Arrange every line of the items below as a Markdown table with two columns, Row for the row number and Item for the line itself. Leave out blank lines.

+++ EXERCISE DATA +++

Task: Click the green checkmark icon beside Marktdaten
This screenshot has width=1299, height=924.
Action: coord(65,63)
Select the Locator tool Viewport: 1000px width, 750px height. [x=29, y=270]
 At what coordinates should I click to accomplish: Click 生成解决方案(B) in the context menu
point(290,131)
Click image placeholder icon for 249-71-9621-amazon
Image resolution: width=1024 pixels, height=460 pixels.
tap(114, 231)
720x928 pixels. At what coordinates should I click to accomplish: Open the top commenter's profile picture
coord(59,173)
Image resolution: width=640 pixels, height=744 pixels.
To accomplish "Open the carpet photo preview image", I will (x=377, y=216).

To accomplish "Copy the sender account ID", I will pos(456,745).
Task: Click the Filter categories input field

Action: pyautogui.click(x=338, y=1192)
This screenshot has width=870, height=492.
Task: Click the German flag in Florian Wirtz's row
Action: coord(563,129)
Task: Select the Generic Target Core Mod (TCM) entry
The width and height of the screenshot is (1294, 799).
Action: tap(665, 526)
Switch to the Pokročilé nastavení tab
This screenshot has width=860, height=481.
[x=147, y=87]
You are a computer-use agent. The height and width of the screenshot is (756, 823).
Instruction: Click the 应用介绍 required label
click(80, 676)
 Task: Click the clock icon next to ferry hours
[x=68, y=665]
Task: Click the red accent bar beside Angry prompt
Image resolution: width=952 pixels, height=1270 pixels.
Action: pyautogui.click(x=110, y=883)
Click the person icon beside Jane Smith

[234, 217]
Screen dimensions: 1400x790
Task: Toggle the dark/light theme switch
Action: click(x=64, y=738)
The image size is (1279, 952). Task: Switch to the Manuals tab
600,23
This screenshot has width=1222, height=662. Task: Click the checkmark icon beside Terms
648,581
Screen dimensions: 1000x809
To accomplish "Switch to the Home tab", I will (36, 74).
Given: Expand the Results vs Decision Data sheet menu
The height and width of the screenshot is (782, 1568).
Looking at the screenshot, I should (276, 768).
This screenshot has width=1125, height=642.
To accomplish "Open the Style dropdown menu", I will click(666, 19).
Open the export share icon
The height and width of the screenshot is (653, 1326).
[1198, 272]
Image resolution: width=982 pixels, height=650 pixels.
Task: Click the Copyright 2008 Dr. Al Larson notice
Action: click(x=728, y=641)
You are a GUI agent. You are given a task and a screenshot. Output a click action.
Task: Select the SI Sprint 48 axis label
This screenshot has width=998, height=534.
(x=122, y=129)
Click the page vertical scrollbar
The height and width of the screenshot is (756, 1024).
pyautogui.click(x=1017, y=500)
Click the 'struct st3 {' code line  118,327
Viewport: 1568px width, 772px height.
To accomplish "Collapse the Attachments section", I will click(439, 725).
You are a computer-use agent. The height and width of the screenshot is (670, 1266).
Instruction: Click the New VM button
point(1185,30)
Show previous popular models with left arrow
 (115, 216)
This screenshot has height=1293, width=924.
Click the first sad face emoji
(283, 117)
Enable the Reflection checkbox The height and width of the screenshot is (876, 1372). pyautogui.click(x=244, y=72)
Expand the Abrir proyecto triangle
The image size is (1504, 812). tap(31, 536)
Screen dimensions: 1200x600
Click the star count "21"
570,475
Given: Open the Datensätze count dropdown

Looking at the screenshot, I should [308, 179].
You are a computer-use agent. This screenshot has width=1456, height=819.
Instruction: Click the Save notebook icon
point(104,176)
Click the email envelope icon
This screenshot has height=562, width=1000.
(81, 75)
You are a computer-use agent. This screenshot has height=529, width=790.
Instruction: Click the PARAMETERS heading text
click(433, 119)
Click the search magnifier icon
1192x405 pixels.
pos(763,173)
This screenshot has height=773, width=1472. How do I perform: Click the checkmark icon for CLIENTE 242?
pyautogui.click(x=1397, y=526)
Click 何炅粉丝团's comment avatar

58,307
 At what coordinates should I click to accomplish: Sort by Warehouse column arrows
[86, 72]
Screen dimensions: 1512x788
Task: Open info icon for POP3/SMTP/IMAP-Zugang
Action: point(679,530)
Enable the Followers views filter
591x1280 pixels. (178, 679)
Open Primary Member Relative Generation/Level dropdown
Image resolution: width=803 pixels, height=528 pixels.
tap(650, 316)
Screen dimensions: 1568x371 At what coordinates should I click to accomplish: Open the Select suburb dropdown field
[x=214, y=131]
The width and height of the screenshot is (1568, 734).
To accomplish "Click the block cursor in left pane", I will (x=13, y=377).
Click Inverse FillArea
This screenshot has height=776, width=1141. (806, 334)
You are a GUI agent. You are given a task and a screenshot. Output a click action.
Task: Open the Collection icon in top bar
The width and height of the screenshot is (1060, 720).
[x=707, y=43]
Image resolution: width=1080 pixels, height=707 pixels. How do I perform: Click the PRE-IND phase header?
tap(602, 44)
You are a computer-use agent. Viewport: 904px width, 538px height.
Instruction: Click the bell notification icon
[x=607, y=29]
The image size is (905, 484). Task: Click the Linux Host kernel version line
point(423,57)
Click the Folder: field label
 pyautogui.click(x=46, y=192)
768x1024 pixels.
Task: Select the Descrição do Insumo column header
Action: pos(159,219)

+++

OUTPUT FOR THIS EXERCISE:
| Row | Item |
|---|---|
| 1 | Task: Click the green checkmark icon beside Marktdaten |
| 2 | This screenshot has width=1299, height=924. |
| 3 | Action: coord(65,63) |
| 4 | Select the Locator tool Viewport: 1000px width, 750px height. [x=29, y=270] |
| 5 |  At what coordinates should I click to accomplish: Click 生成解决方案(B) in the context menu |
| 6 | point(290,131) |
| 7 | Click image placeholder icon for 249-71-9621-amazon |
| 8 | Image resolution: width=1024 pixels, height=460 pixels. |
| 9 | tap(114, 231) |
| 10 | 720x928 pixels. At what coordinates should I click to accomplish: Open the top commenter's profile picture |
| 11 | coord(59,173) |
| 12 | Image resolution: width=640 pixels, height=744 pixels. |
| 13 | To accomplish "Open the carpet photo preview image", I will (x=377, y=216). |
| 14 | To accomplish "Copy the sender account ID", I will pos(456,745). |
| 15 | Task: Click the Filter categories input field |
| 16 | Action: pyautogui.click(x=338, y=1192) |
| 17 | This screenshot has width=870, height=492. |
| 18 | Task: Click the German flag in Florian Wirtz's row |
| 19 | Action: coord(563,129) |
| 20 | Task: Select the Generic Target Core Mod (TCM) entry |
| 21 | The width and height of the screenshot is (1294, 799). |
| 22 | Action: tap(665, 526) |
| 23 | Switch to the Pokročilé nastavení tab |
| 24 | This screenshot has width=860, height=481. |
| 25 | [x=147, y=87] |
| 26 | You are a computer-use agent. The height and width of the screenshot is (756, 823). |
| 27 | Instruction: Click the 应用介绍 required label |
| 28 | click(80, 676) |
| 29 |  Task: Click the clock icon next to ferry hours |
| 30 | [x=68, y=665] |
| 31 | Task: Click the red accent bar beside Angry prompt |
| 32 | Image resolution: width=952 pixels, height=1270 pixels. |
| 33 | Action: pyautogui.click(x=110, y=883) |
| 34 | Click the person icon beside Jane Smith |
| 35 | [234, 217] |
| 36 | Screen dimensions: 1400x790 |
| 37 | Task: Toggle the dark/light theme switch |
| 38 | Action: click(x=64, y=738) |
| 39 | The image size is (1279, 952). Task: Switch to the Manuals tab |
| 40 | 600,23 |
| 41 | This screenshot has width=1222, height=662. Task: Click the checkmark icon beside Terms |
| 42 | 648,581 |
| 43 | Screen dimensions: 1000x809 |
| 44 | To accomplish "Switch to the Home tab", I will (36, 74). |
| 45 | Given: Expand the Results vs Decision Data sheet menu |
| 46 | The height and width of the screenshot is (782, 1568). |
| 47 | Looking at the screenshot, I should (276, 768). |
| 48 | This screenshot has width=1125, height=642. |
| 49 | To accomplish "Open the Style dropdown menu", I will click(666, 19). |
| 50 | Open the export share icon |
| 51 | The height and width of the screenshot is (653, 1326). |
| 52 | [1198, 272] |
| 53 | Image resolution: width=982 pixels, height=650 pixels. |
| 54 | Task: Click the Copyright 2008 Dr. Al Larson notice |
| 55 | Action: click(x=728, y=641) |
| 56 | You are a GUI agent. You are given a task and a screenshot. Output a click action. |
| 57 | Task: Select the SI Sprint 48 axis label |
| 58 | This screenshot has width=998, height=534. |
| 59 | (x=122, y=129) |
| 60 | Click the page vertical scrollbar |
| 61 | The height and width of the screenshot is (756, 1024). |
| 62 | pyautogui.click(x=1017, y=500) |
| 63 | Click the 'struct st3 {' code line  118,327 |
| 64 | Viewport: 1568px width, 772px height. |
| 65 | To accomplish "Collapse the Attachments section", I will click(439, 725). |
| 66 | You are a computer-use agent. The height and width of the screenshot is (670, 1266). |
| 67 | Instruction: Click the New VM button |
| 68 | point(1185,30) |
| 69 | Show previous popular models with left arrow |
| 70 |  (115, 216) |
| 71 | This screenshot has height=1293, width=924. |
| 72 | Click the first sad face emoji |
| 73 | (283, 117) |
| 74 | Enable the Reflection checkbox The height and width of the screenshot is (876, 1372). pyautogui.click(x=244, y=72) |
| 75 | Expand the Abrir proyecto triangle |
| 76 | The image size is (1504, 812). tap(31, 536) |
| 77 | Screen dimensions: 1200x600 |
| 78 | Click the star count "21" |
| 79 | 570,475 |
| 80 | Given: Open the Datensätze count dropdown |
| 81 | Looking at the screenshot, I should [308, 179]. |
| 82 | You are a computer-use agent. This screenshot has width=1456, height=819. |
| 83 | Instruction: Click the Save notebook icon |
| 84 | point(104,176) |
| 85 | Click the email envelope icon |
| 86 | This screenshot has height=562, width=1000. |
| 87 | (81, 75) |
| 88 | You are a computer-use agent. This screenshot has height=529, width=790. |
| 89 | Instruction: Click the PARAMETERS heading text |
| 90 | click(433, 119) |
| 91 | Click the search magnifier icon |
| 92 | 1192x405 pixels. |
| 93 | pos(763,173) |
| 94 | This screenshot has height=773, width=1472. How do I perform: Click the checkmark icon for CLIENTE 242? |
| 95 | pyautogui.click(x=1397, y=526) |
| 96 | Click 何炅粉丝团's comment avatar |
| 97 | 58,307 |
| 98 |  At what coordinates should I click to accomplish: Sort by Warehouse column arrows |
| 99 | [86, 72] |
| 100 | Screen dimensions: 1512x788 |
| 101 | Task: Open info icon for POP3/SMTP/IMAP-Zugang |
| 102 | Action: point(679,530) |
| 103 | Enable the Followers views filter |
| 104 | 591x1280 pixels. (178, 679) |
| 105 | Open Primary Member Relative Generation/Level dropdown |
| 106 | Image resolution: width=803 pixels, height=528 pixels. |
| 107 | tap(650, 316) |
| 108 | Screen dimensions: 1568x371 At what coordinates should I click to accomplish: Open the Select suburb dropdown field |
| 109 | [x=214, y=131] |
| 110 | The width and height of the screenshot is (1568, 734). |
| 111 | To accomplish "Click the block cursor in left pane", I will (x=13, y=377). |
| 112 | Click Inverse FillArea |
| 113 | This screenshot has height=776, width=1141. (806, 334) |
| 114 | You are a GUI agent. You are given a task and a screenshot. Output a click action. |
| 115 | Task: Open the Collection icon in top bar |
| 116 | The width and height of the screenshot is (1060, 720). |
| 117 | [x=707, y=43] |
| 118 | Image resolution: width=1080 pixels, height=707 pixels. How do I perform: Click the PRE-IND phase header? |
| 119 | tap(602, 44) |
| 120 | You are a computer-use agent. Viewport: 904px width, 538px height. |
| 121 | Instruction: Click the bell notification icon |
| 122 | [x=607, y=29] |
| 123 | The image size is (905, 484). Task: Click the Linux Host kernel version line |
| 124 | point(423,57) |
| 125 | Click the Folder: field label |
| 126 |  pyautogui.click(x=46, y=192) |
| 127 | 768x1024 pixels. |
| 128 | Task: Select the Descrição do Insumo column header |
| 129 | Action: pos(159,219) |